Task objective: Omit the pictures, please, and give each record below again exactly.

Provided data:
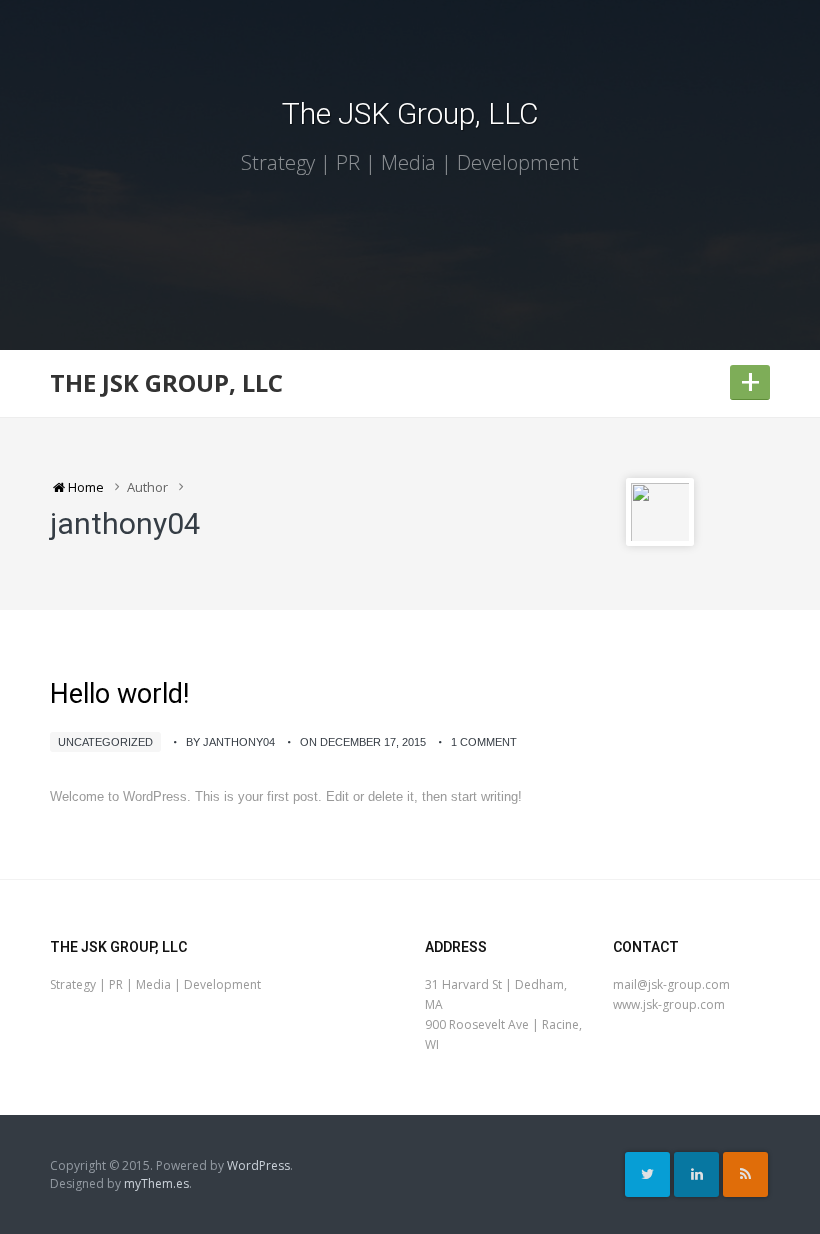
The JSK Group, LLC (410, 113)
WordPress (258, 1165)
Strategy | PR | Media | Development (410, 162)
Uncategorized (105, 742)
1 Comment (484, 742)
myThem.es (156, 1183)
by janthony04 (230, 742)
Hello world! (119, 694)
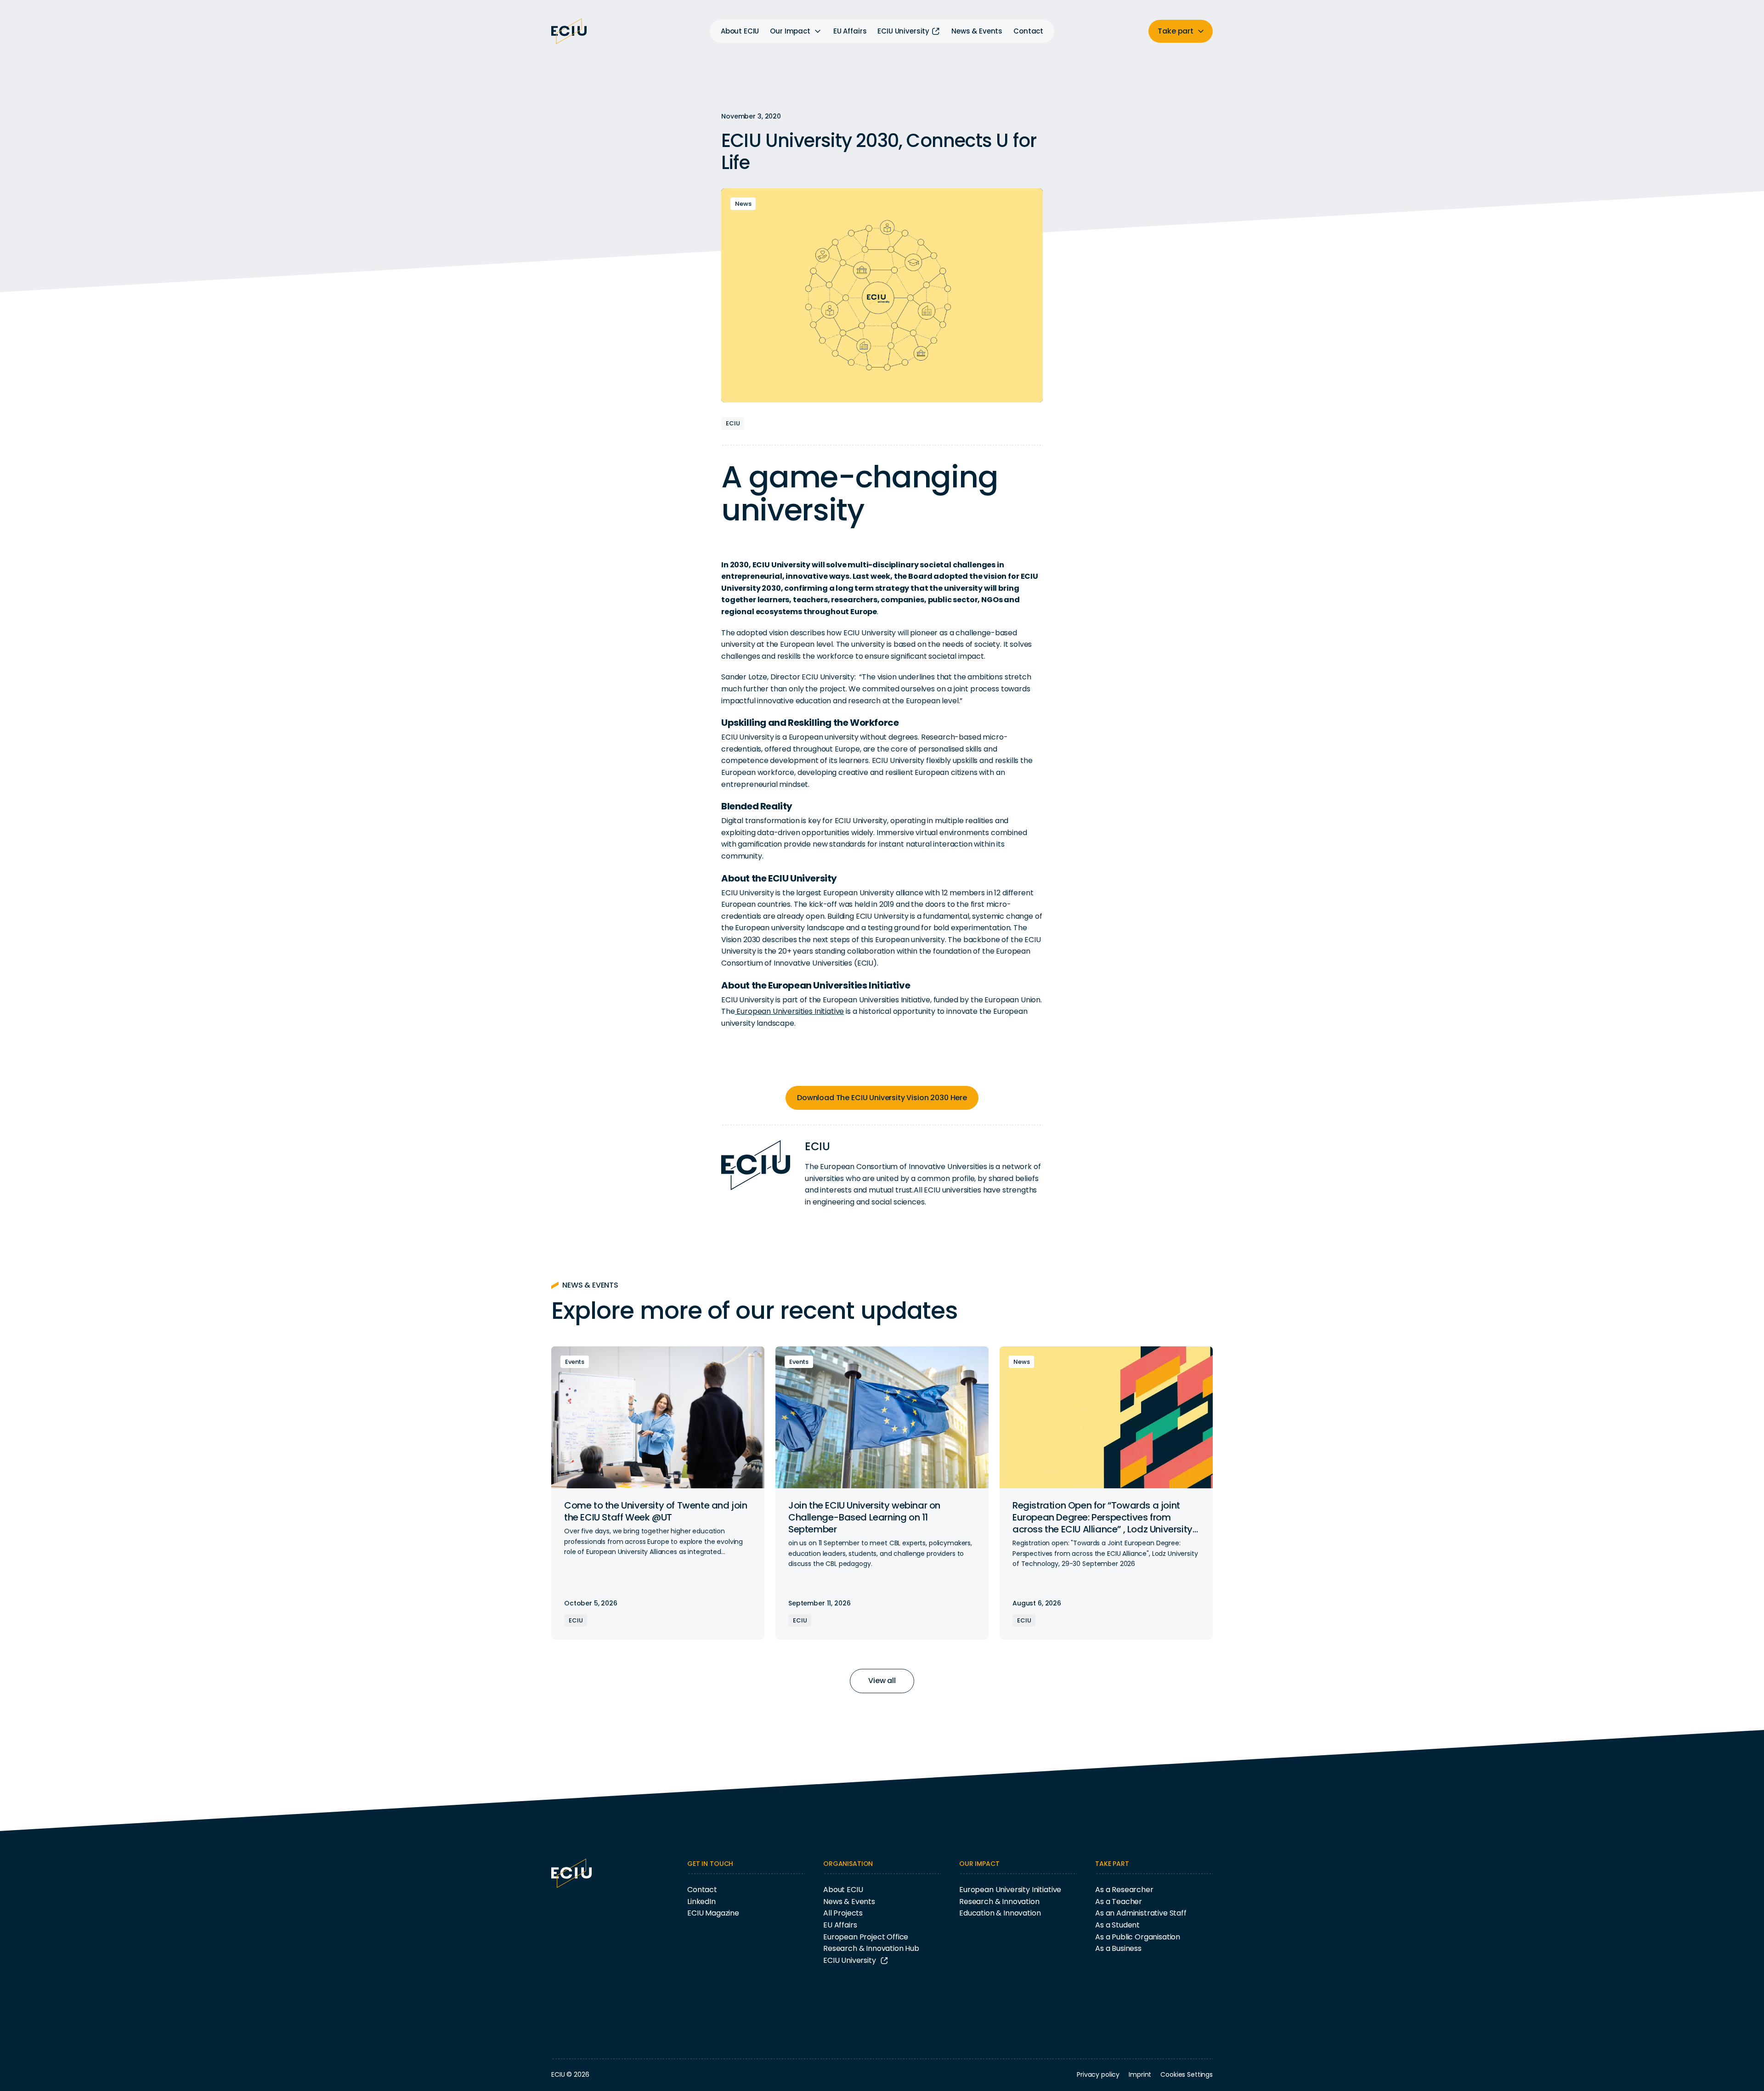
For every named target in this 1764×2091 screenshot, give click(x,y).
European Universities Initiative (789, 1011)
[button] (796, 31)
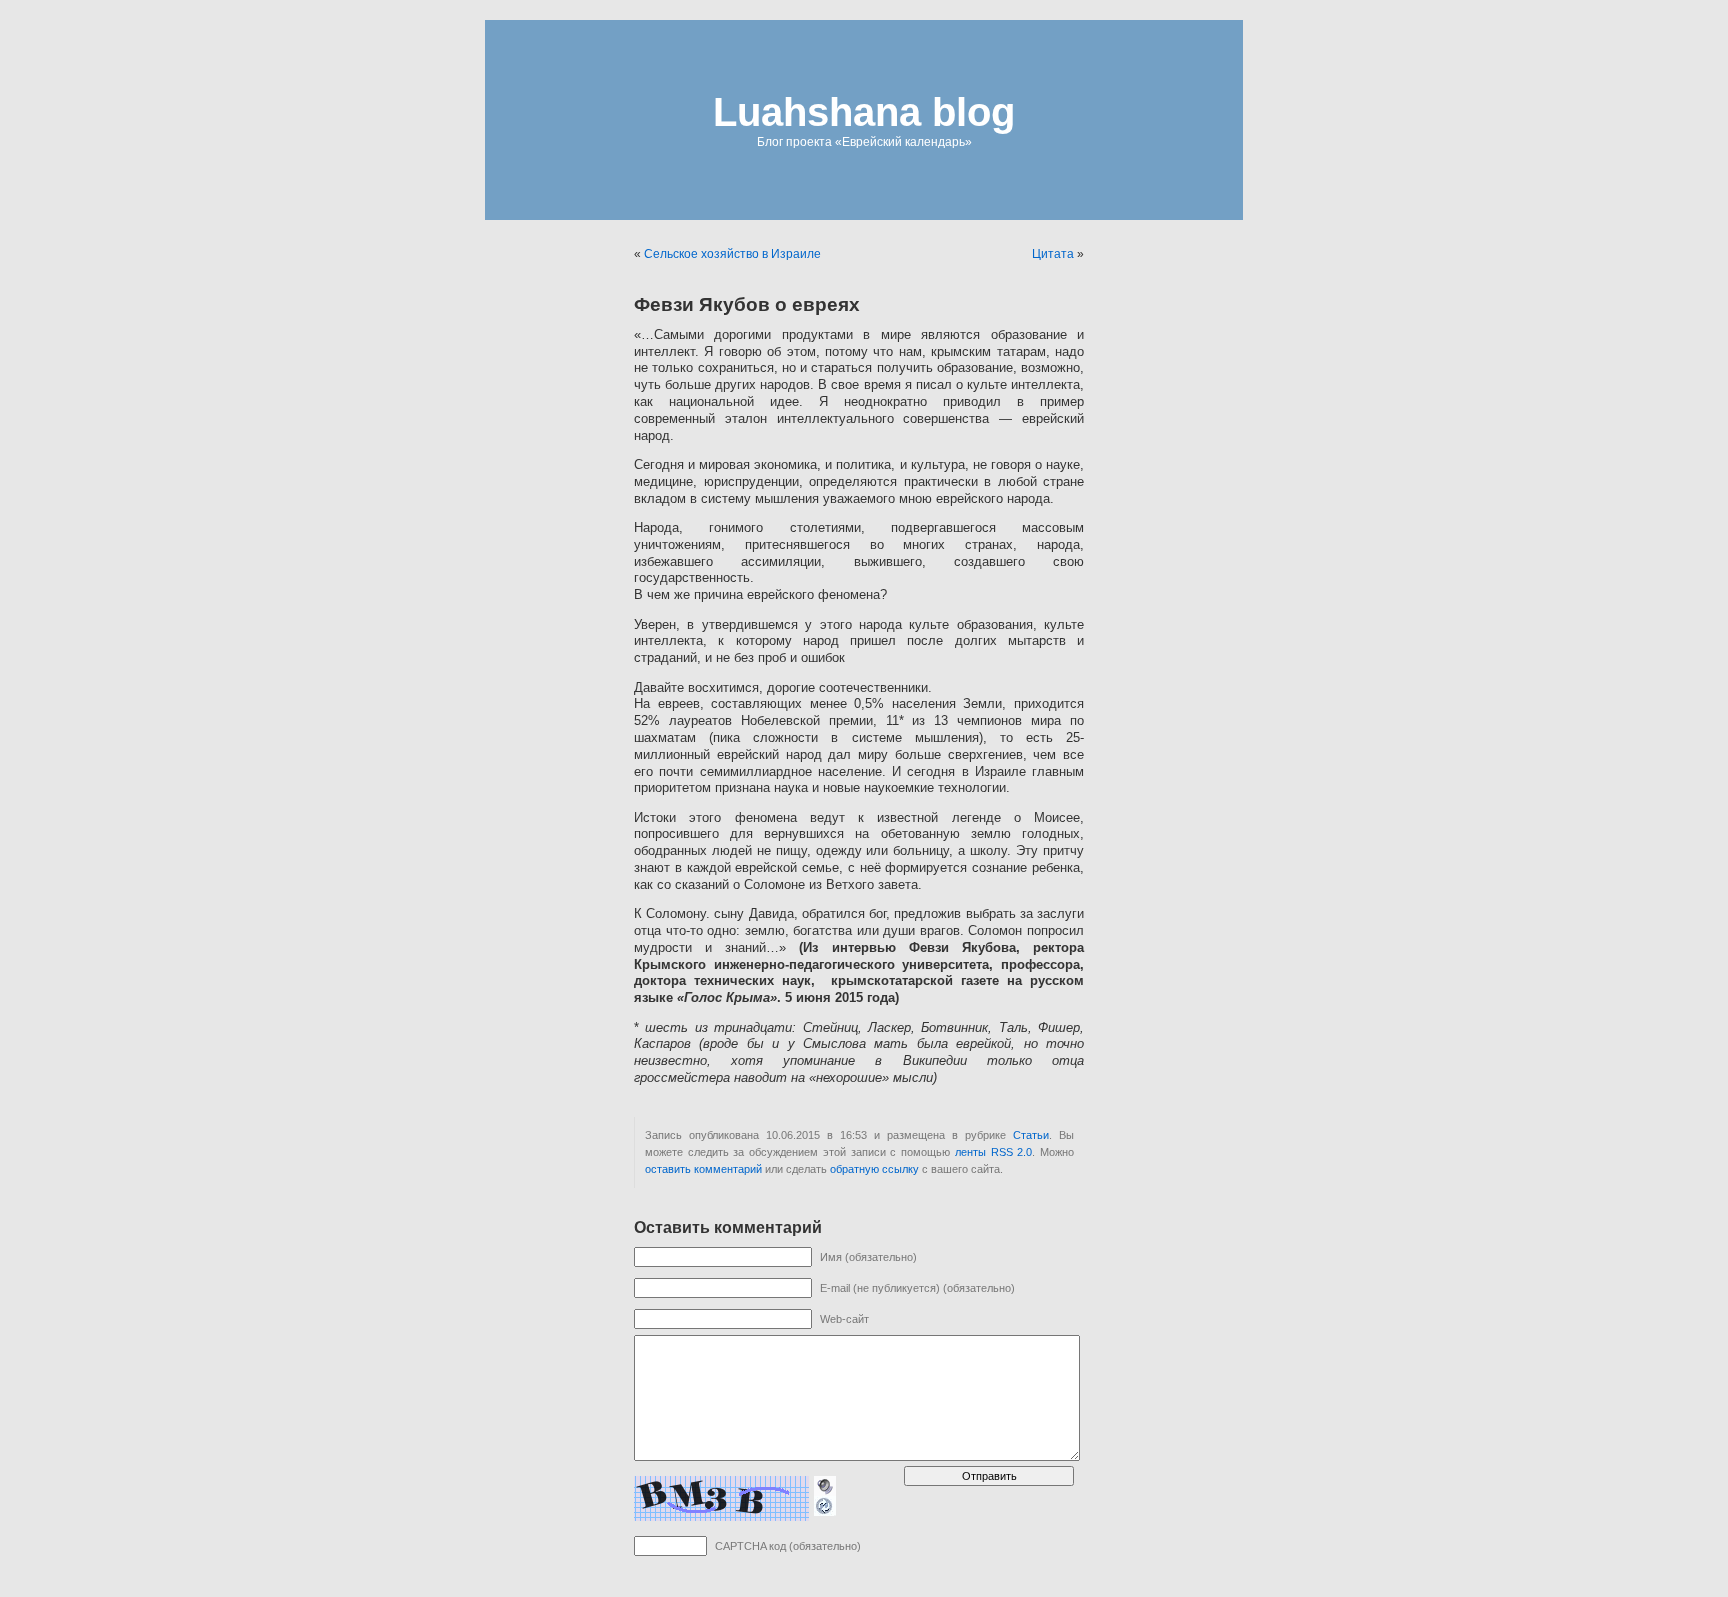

Written response:
The JSK Group, LLC (410, 113)
WordPress (258, 1165)
Strategy | PR | Media | Development (410, 162)
Uncategorized (105, 742)
1 Comment (484, 742)
myThem.es (156, 1183)
by janthony04 (230, 742)
Hello world! (119, 694)
For every named target in this 1764×2091 screenshot, give click(x,y).
European Universities Initiative (789, 1011)
[button] (796, 31)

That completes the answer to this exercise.